## Text under study

Biofilms of the selected C. perfringens isolates (n = 18) were grown in 96-well plates as described above with or without low doses of bacitracin. Plates were incubated for 6 days at 44°C under anaerobic conditions. After incubation, wells were washed two times with PBS to remove unattached cells. 100 μL of PBS containing the fluorescent FM 1-43 stain (Invitrogen, Burlington, ON, Canada), was added to each well to allow visualization of individual bacteria by laser confocal microscopy. In addition, 50 μg/mL of calcofluor white dye (Sigma), which is specific for beta-1,3 and beta-1,4 linkages in polysaccharides, was added to each well. This stain was selected because it was previously shown to bind to C. perfringens biofilm matrix (Varga et al., 2008). After incubation at room temperature for 30 and 15 min, respectively, wells were washed with 200 μL of sterile distilled water. Before readings, 100 μL of sterile distilled water was added to each well. An Olympus FV1000 IX81 laser confocal microscope was used to collect three-dimensional images of the biofilms. An argon laser set at 472 nm was used to excite the FM 1-43 dye (emission green) and a UV laser at 364 nm to excite the calcofluor white dye (emission blue). The images were processed using Fluoview software (Olympus). For the matrix composition, the biofilms were cultured as described above. The fluorophores assay was done as described previously (Wu et al., 2013a). Briefly, after the incubation, the wells were filled with 100 μL of Wheat Germ Agglutinin (WGA) – Oregon Green 488, Sypro Ruby Red or BOBO-3 (all from Invitrogen). WGA was diluted 1/100 in PBS whereas BOBO-3 was diluted 1/1500 in water. Sypro Ruby Red was used as described by the manufacturer. Plates were incubated for 30 min at room temperature in the dark then washed once with water and filled with 100 μL PBS. The plates were observed by confocal microscopy. The excitation/emission wavelengths for the fluorophores were as follow: 496/524 nm (WGA), 450/610 nm (Sypro Ruby Red), and 570/602 nm (BOBO-3). The images were processed using Fluoview software (Olympus). Staphylococcus aureus ATCC 25923 was used as a positive control for all fluorophores.

## Data listing

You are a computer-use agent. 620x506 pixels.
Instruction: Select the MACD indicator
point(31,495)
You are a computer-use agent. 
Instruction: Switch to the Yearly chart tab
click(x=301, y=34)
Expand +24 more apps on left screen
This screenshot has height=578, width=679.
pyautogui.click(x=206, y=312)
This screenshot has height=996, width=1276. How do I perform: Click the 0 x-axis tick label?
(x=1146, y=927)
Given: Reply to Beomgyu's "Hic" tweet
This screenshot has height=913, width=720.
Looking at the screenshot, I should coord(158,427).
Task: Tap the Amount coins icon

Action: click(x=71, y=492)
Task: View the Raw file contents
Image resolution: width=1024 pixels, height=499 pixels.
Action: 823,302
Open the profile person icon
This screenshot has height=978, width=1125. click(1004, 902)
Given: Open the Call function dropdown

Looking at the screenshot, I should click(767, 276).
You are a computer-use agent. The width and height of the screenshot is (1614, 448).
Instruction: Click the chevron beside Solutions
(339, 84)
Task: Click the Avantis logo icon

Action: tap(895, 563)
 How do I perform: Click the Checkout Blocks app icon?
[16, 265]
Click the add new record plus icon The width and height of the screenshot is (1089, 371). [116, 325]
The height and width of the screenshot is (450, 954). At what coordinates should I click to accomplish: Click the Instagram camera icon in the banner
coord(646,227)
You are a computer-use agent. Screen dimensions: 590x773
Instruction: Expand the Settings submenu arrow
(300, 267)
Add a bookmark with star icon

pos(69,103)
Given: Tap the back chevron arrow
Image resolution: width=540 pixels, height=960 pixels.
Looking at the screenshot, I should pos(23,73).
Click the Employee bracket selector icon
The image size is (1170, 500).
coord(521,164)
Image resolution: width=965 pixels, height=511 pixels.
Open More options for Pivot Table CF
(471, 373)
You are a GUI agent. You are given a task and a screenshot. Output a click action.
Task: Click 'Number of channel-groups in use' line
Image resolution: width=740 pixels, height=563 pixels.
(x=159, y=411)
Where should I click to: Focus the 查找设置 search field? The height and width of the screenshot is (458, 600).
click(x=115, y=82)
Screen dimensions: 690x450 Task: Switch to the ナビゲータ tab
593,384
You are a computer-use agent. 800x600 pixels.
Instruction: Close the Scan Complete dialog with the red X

## What to work on
A. Answer these about the biofilm imaging methods, one line each:
(i) For how long and at what temperature were the plates incubated after the biofilms were set up?
(ii) At what wavelength did the argon laser excite the FM 1-43 dye?
(iii) What organism served as the positive control for all fluorophores?
B. Which stains or fluorophores were added to the wells, according to the biofilm imaging methods?
You can leave the records aside; nothing here depends on them.

## Written answers
A.
(i) 6 days at 44°C
(ii) 472 nm
(iii) Staphylococcus aureus ATCC 25923

B. FM 1-43, calcofluor white, Wheat Germ Agglutinin (WGA) – Oregon Green 488, Sypro Ruby Red, BOBO-3